**WHAT TO PRODUCE**
Filter the records below and copy every line containing the word "will".

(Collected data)
--- START ---
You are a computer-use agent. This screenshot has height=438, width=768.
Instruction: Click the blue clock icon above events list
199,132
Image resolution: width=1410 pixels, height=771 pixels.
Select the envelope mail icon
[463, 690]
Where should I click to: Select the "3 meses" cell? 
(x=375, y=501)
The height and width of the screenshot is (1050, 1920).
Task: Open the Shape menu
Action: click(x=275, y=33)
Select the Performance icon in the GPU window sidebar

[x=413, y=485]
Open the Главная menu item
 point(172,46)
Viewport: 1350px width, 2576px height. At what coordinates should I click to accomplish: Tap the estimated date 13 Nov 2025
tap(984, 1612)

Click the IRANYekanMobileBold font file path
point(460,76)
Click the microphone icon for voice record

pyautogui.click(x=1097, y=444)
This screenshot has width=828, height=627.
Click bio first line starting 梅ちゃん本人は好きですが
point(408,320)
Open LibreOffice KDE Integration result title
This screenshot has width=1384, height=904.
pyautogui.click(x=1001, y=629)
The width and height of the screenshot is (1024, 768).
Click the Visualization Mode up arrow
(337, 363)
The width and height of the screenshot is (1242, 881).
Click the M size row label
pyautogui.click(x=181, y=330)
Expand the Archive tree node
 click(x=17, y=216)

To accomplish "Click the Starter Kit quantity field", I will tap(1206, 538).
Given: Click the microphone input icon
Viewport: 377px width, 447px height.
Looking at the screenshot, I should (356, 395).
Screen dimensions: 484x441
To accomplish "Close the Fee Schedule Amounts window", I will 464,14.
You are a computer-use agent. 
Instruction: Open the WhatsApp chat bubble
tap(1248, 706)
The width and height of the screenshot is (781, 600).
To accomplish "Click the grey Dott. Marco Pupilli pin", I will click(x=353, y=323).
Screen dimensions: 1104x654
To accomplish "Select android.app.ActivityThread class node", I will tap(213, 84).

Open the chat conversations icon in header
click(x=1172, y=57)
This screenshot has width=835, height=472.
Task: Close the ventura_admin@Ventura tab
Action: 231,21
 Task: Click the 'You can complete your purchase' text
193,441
--- END ---
**YOUR SOLUTION**
To accomplish "Click the Starter Kit quantity field", I will tap(1206, 538).
To accomplish "Close the Fee Schedule Amounts window", I will 464,14.
To accomplish "Click the grey Dott. Marco Pupilli pin", I will click(x=353, y=323).
To accomplish "Select android.app.ActivityThread class node", I will tap(213, 84).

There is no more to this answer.